Wednesday, 26 June 2013

An Interview with Sir Trevor McDonald

Image/Martin Parsons/Fohnhouse

Sheffield Doc/Fest may be over for another year, but over the next couple of week we’ll be bringing you some interview highlights from our festive days up north. First up, a little interview with celebrated broadcaster Sir Trevor McDonald, whom we caught up with after his session, 'The Art of Access – From Palaces to Prisons'.

You’ve had an incredible career, is there anything you’d still like to gain access to?

I’m getting to the point where… no. Well, there may well be. I’m not doing any more prison films. I’ve just done one in a woman’s prison and that’s the end.

Why, was it a harrowing experience?

I found that I couldn’t get some of these guys out of my head, and I don’t like that. They didn’t give me nightmares, or I didn’t lose sleep, or I didn’t become an alcoholic or anything… I just couldn’t wash them out of my head. One of the things that journalists do very well is… you know, in my job, I would travel from India to South Africa, and then, you know, go to Northern Ireland, and when somebody asks me ‘what were you doing last week?’, I’ve almost forgotten I was in India. We kind of move on and we wash things out of our heads very quickly. I couldn’t wash these guys out of my mind. And I’ve just done a woman’s prison thing and I couldn’t get over a kind of depression about seeing all these women.
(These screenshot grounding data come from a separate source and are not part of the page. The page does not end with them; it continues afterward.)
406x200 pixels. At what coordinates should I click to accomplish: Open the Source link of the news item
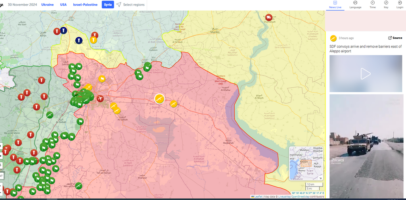coord(395,38)
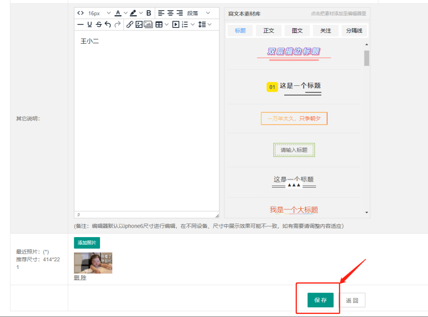Apply underline formatting

[89, 25]
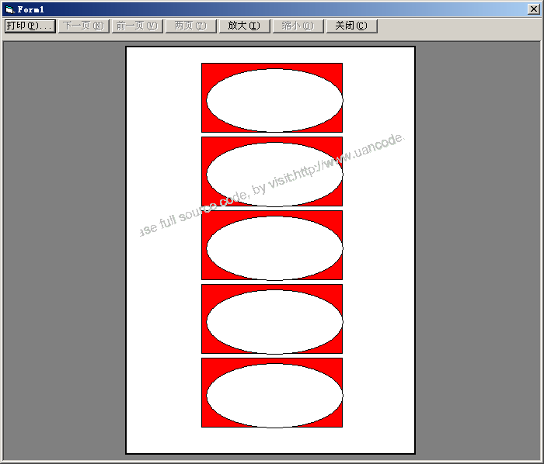This screenshot has width=544, height=464.
Task: Click gray background left of the page
Action: [64, 248]
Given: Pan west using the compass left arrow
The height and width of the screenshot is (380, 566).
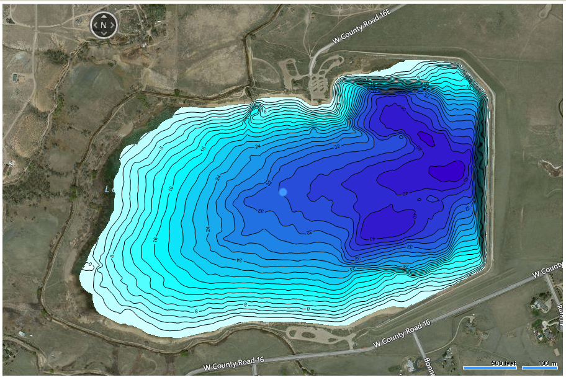Looking at the screenshot, I should (x=95, y=25).
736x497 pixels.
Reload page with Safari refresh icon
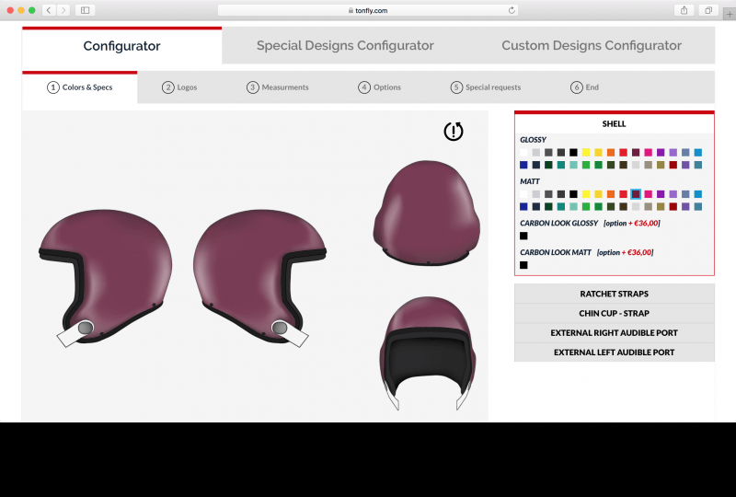point(512,10)
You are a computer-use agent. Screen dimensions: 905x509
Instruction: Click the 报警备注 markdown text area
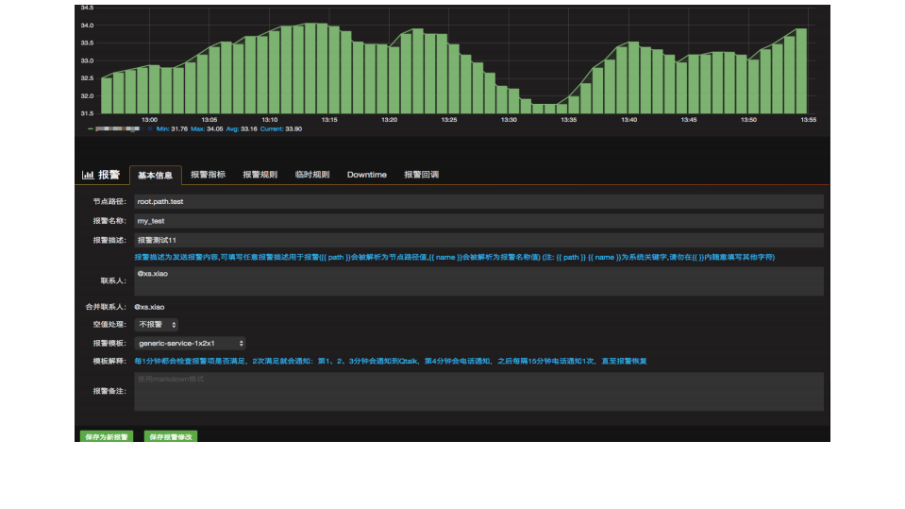(478, 391)
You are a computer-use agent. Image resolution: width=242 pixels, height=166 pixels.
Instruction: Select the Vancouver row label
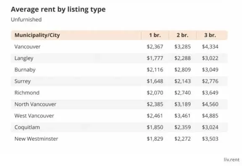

Could you explain your sentiments towards them, considering why some of them are there? Do you empathise with them?

You know, I’m a wishy-washy liberal; I empathise with most of them. And having empathised with most of them I would say to somebody, one of the wardens, ‘you know that guy John, he was a really, really nice guy. What did he do?’ and the warden would reply, ‘he was a contract killer’. I thought, oh my god, I choose the wrong kind of company.

Is there, conversely, anything that you’ve been really, really proud of?

Well, I’ve been doing this for some time. There are three or four things that I’m really proud of…

Receiving your knighthood?

No, I mean, work really. I was terribly, terribly proud of the stuff I did in South Africa, and I was immensely proud, and I still have a lot of pictures, of my work with Mandela. To get to know him… I got to know him very well and I’m very proud of that.

And with everything that’s happening at the moment… How do you feel about it?

Well, he’s 95 and, unfortunately, we all die.

Yeah, unfortunately, we do. Well, on a final note, if we could ask one last question… Earlier we attended the session 'The Art of the Interview'. Having interviewed so many people, could you pass on a tip?

It’s the core art in general, even when you go to ask somebody in the street, ‘what happened here?’. The core of everything we do is asking questions and getting information. You know, from that, or interviewing Saddam Hussein or Mandela or, whatever…

It does help to have a likeable voice, though!

I think you’ve also got to ask the right questions. You have to learn to find a way to get the right questions asked.